In those days, due to shortage of water and absence of irrigation system the crops were being grown at very small scales. The wells were the main sources of irrigation and for drinking water. The water was given to the lands through the help of "Aits Nar" (a large water wheel worked by a pair of bullocks or one camel). In accordance with the availability of water, they could grow wheat, millet and grass for their cattle. At that time villagers grew the wheat at the subsistence level and used it at special occasions like marriages and funerals. Small water channels running from the wells to the field were the only source of irrigation prior to canal irrigation system introduced by the British in 1937.
After the departure of Hindus in the partition of sub-continent (1947), their properties were occupied by Buriro people living in this village. People from Abro social group also left for their lands. They were landless families. So when they got their land they settled there. More-over, in 1949 a large number of Buriro people came from near areas and settled there.

==Neighboring villages==
Jani Buriro has village and Union Council Layari in the south, village and deh Hussainabad, Lanishan, Abra and Jogi villages in the west and Aftab Abad (Old name Pir Misri) village are connected.
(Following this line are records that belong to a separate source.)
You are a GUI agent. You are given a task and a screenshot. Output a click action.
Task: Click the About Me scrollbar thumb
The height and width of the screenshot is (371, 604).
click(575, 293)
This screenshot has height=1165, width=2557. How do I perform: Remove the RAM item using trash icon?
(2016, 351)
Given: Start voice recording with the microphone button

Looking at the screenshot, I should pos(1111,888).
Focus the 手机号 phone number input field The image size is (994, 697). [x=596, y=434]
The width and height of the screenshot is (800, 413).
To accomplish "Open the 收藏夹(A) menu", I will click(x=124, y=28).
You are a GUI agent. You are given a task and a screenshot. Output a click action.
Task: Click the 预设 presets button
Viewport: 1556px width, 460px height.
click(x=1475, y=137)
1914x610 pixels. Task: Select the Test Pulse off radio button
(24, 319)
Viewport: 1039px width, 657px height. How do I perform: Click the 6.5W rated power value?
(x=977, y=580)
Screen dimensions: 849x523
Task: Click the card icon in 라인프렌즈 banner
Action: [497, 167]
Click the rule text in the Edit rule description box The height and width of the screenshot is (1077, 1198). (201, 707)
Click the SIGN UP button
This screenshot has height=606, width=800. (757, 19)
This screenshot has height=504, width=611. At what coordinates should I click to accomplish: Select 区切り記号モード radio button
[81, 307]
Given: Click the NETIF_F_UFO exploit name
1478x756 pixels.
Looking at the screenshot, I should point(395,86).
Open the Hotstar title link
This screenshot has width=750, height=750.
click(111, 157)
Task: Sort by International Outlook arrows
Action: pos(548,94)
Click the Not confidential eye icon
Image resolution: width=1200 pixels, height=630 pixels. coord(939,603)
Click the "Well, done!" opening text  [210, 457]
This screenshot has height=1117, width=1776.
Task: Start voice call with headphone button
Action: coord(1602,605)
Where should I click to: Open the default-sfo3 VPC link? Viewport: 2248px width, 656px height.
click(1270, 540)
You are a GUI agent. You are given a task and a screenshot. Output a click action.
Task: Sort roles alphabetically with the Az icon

Link road which connects with Main highways is ending to shrine of Ibrahim ibn Adham a famous mystic saint in period of 2nd Hijri year.

==Shrines==
The famous shrines surrounding the village are: Syed Hakeem Shah, Syed Ismaeel Shah, Syed Ameer Shah, Pir Ghaib, Jangal Fakeer, and Ibrahim ibn Adham who was famous saint of 2nd Hijri year.

==Language==
Sindhi is the predominant language of the village. However, most of the inhabitants do understand and speak Siraiki. Urdu is also spoken by some of the people who have got jobs in urban area i.e. Khairpur and Kot Diji or other cities, where they interact with Urdu speaking community. Most of the youngsters are studying in colleges or universities are fond of speaking English where they coalesce with educated community. The standard medium of teaching in educational institutions is Sindhi. On the contrary, English is preferred in private institutions in cities.

==Education==
Before the partition of sub-continent, dwellers of the village used to give informal education i.e. Quranic lessons which were given by a hired Mullah in the Mosque. There were no educational facilities even there was not a single school in the vicinity or nearby villages. "Mulla Samano" of the Buriro tribe was the first who felt it, heartily, that without secondary education, and awareness about English language or formal education village would not develop. He was the first man who engaged in serious struggle and eventually his efforts worked and a primary school was granted. A cemented school building was constructed in 1990. In 1994, a primary school for girls was established. Hussain Abad and Layri then and now have remained nearest center for boys to get enrolled in schools for middle and secondary education. In the early 1980s, Shah Abdul Latif University was established in Khairpur Mirs and became an opportunity for the people Northern Sindh to gain higher education at their door steps, as it was need of the hour. People of Jani Buriro leaped forward to graduation and post graduation level education. Today, 73 percent of the total population is literate.

==Facilities==
Jani Buriro has Government Boys primary school and Girls primary school by Government of Sindh, Branch post office, police sub station and link road which is connected with the old highway.